Answer to Question #186295 in Chemistry for Shawn Elbert F.Cabiles

The molar mass of NaBr is 102.894 g/mol.

The molar mass of KBr is 119.002 g/mol.

The molar mass of AgBr is 187.77 g/mol.

Solution:

If the solution of the mixture of NaBr and KBr is treated with AgNO₃, an AgBr precipitate will be formed.

The chemical reactions for the formation of AgBr are written as follows:

NaBr + AgNO₃ → AgBr + NaNO₃

KBr + AgNO₃ → AgBr + KNO₃

Let, mass of NaBr = a, mass of KBr = b.

Here, mass of NaBr + KBr = 255 mg

Thus, a + b = 255

The amount of AgBr formed from NaBr is:

Mass of AgBr from NaBr = Mass of NaBr × (Molar mass of AgBr / Molar mass of NaBr) × (1/1)

Mass of AgBr from NaBr = (a) × (187.77 g mol^-1 / 102.894 g mol^-1) × (1/1) = 1.8249a

Mass of AgBr from NaBr = 1.8249a

The amount of AgBr formed from KBr is:

Mass of AgBr from KBr = Mass of KBr × (Molar mass of AgBr / Molar mass of KBr) × (1/1)

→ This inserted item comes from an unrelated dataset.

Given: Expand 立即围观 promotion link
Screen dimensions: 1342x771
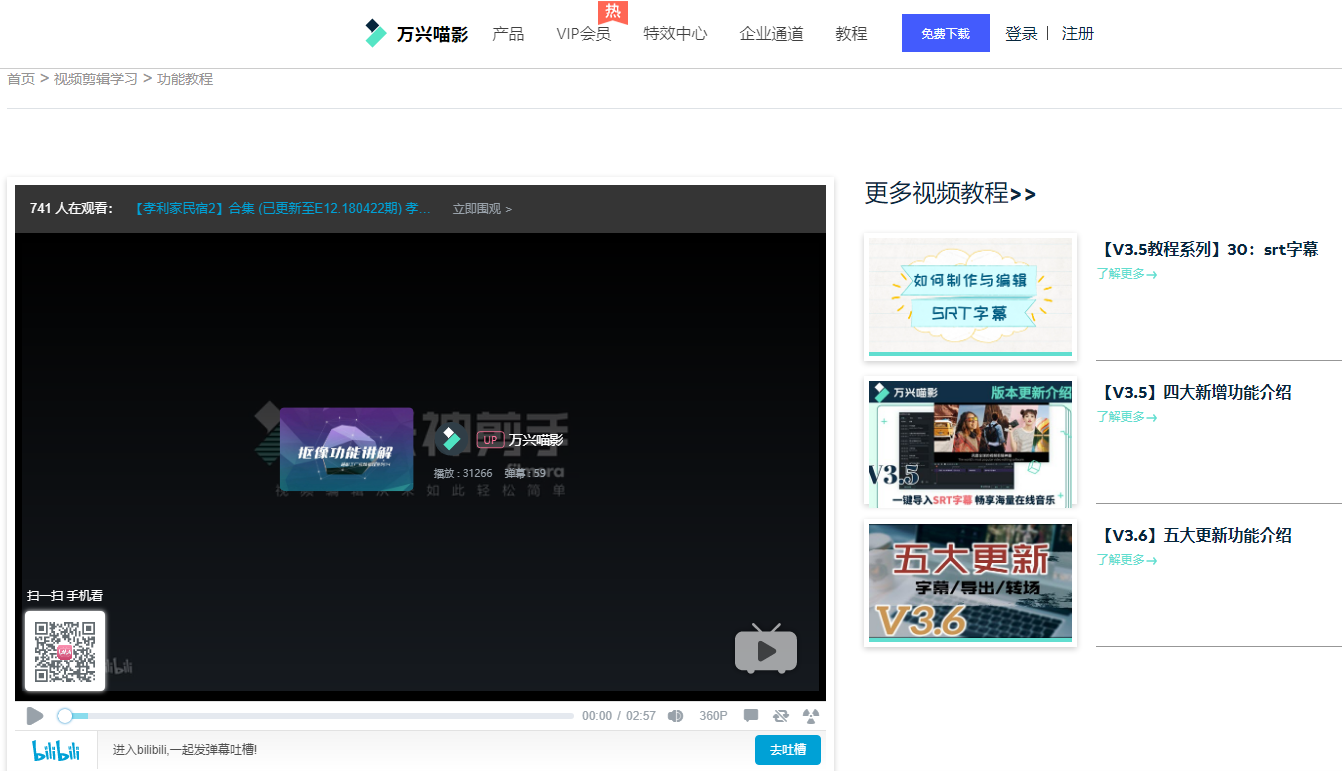Looking at the screenshot, I should click(477, 208).
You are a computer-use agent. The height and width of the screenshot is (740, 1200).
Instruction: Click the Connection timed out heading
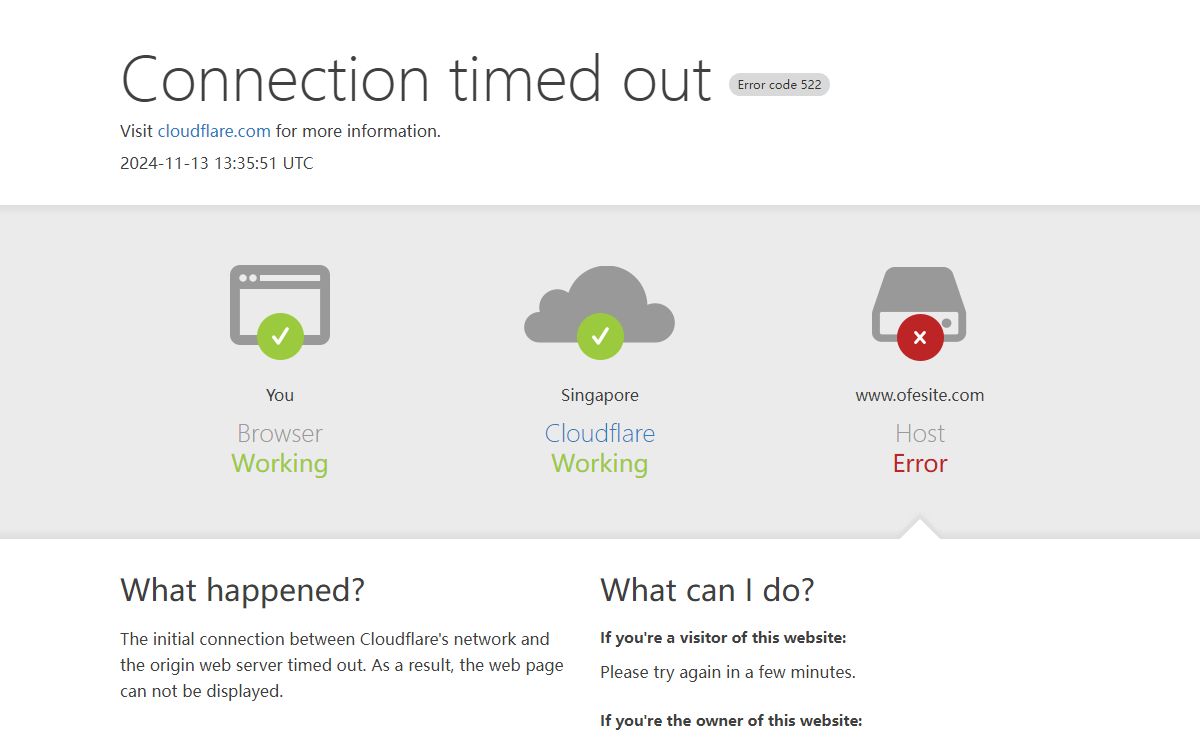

Mass of AgBr from KBr = (b) × (187.77 g mol^-1 / 119.002 g mol^-1) × (1/1) = 1.5779b

Mass of AgBr from KBr = 1.5779b

Here, mass of AgBr = 420 mg

Thus, 1.8249a + 1.5779b = 420

Let's consider the two equations:

a + b = 255

1.8249a + 1.5779b = 420

Multiply the first equation by -1.5779 and then add it to the second equation, we have

-1.5779a - 1.5779b = -402.3645

1.8249a + 1.5779b = 420

¯¯¯¯¯¯¯¯¯¯¯¯¯¯¯¯¯¯¯¯¯¯¯¯¯

0.247a = 17.6355

a = 71.3988 = 71.4

Thus, mass of NaBr = a = 71.4 mg

%NaBr = (Mass of NaBr / Mass of sample) × 100%

%NaBr = (71.4 mg / 255 mg) × 100% = 28.0%

%NaBr = 28.0%

Answer: %NaBr in the sample is 28.0%.